Pode, ministros do Supremo, juízes da corte máxima do país votar ou acusar fora do que está nos autos do processo? Votar de acordo com sua vontade, de acordo com o seu humor? Claro que não. Os juízes, de qualquer corte tem que basear os seus votos nos autos, nas provas colhidas durante as investigações sob pena de anulação se evocada ou confrontada a constituição. Já escutei em audiências no STF juiz dizer que o importa em um julgamento são os autos e os autos são peças que estão a serviço do acusado, é lá que o acusado tem a possibilidade de se defender diante das acusações ali contidas, é um direito democrático e constitucional de todo cidadão. Portanto, os autos são a favor e não contra os acusados. O STF é uma corte que tem como objetivo maior, ser o guardião da constituição, assim, julgar os abusos e os desrespeito aos princípios constitucionais e não para julgar casos menores como briga de galos, de cachorros, briga de visinhos ou para conceder habeas corpus a marginais como aconteceu no caso Daniel Dantas que, foi investigado e provado nos autos de que se trata de um marginal, um contraventor. Para casos da espécie, o tribunal competente é o STJ (Superior Tribunal de Justiça). Já usei esta tribuna (WEB) por várias vezes dizendo que o STF é absolutamente dispensável. É parte do poder judiciário que detém privilégios e formados por pessoas de caráter duvidosos, que são nomeados e não concursados, muitos apaniguados e envolve interesses pessoais e escusos de ministros que decidem de acordo com interesses e não, de decisões conscientes, leal, sincera e que representa a verdade. Os ministros do STF são detentores de cargo vitalício, vantagem sem precedentes nas outras carreiras e outras atividades. O STF parece mais um covil de hienas, ou cobras, cada um querendo se mostrar mais poderoso do que o outro, é cada um por si e os direitos que se danem. É claro que toda regra tem exceção, existe alguns(mas), principalmente as mulheres, que são pessoas de caráter e de dignidade incontestável, estão acima de qualquer suspeita mesmo sendo nomeados por presidentes da república, padrinhos políticos dos indicados ao Supremo.

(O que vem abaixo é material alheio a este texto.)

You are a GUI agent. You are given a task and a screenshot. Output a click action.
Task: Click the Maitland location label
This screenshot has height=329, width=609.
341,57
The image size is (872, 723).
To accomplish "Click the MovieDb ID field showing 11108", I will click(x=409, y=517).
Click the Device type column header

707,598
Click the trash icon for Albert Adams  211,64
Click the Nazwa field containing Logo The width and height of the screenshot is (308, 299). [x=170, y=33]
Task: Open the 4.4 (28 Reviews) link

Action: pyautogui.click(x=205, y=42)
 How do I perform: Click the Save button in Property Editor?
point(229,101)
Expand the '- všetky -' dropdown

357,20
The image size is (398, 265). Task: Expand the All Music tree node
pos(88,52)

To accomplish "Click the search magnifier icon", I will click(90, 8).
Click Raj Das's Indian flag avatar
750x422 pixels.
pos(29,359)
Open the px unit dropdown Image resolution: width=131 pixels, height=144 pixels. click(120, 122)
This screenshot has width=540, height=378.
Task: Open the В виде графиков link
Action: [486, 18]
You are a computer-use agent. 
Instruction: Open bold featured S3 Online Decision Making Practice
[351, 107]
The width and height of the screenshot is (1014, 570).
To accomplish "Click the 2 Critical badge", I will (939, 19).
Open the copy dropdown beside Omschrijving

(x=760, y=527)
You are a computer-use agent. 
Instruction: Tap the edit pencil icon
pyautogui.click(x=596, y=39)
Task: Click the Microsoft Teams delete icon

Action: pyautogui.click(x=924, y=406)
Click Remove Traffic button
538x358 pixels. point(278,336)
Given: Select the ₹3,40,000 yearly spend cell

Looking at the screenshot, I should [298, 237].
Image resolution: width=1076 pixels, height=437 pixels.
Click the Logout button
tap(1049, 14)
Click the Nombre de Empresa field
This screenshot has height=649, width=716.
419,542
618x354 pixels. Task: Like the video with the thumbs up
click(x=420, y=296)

Vejo uma solução para acabar de vez com a situação acima mencionada, uma solução que passa por juízes de carreira, que não tenha nenhum vínculo com políticos pois, o judiciário é um dos três poderes do estado e sendo assim não deve ter interferência de um outro poder na sua autonomia quando indica ou nomeia juízes. Como já existe o STJ, formado de juízes capazes, que são concursados, que já tem uma carreira no judiciário, o STF deveria ser formado de acordo com a necessidade de cada julgamento, sorteados entre aqueles integrantes do STJ, e o seu presidente seria também votado pelos escolhidos em cada processo o que facilitaria o andamento das votações dando maior celeridade e por fim, acabar com a farra dos vitalícios e com as enormes despesas representadas pela existência do STF.
Uma utopia? Sim, más quem sabe um dia o congresso avoque a si esta decisão e possa votar uma PEC (Proposta de Emenda a Constituição) de forma democrática alterando a formação do STF para o bem de todos os cidadãos do país.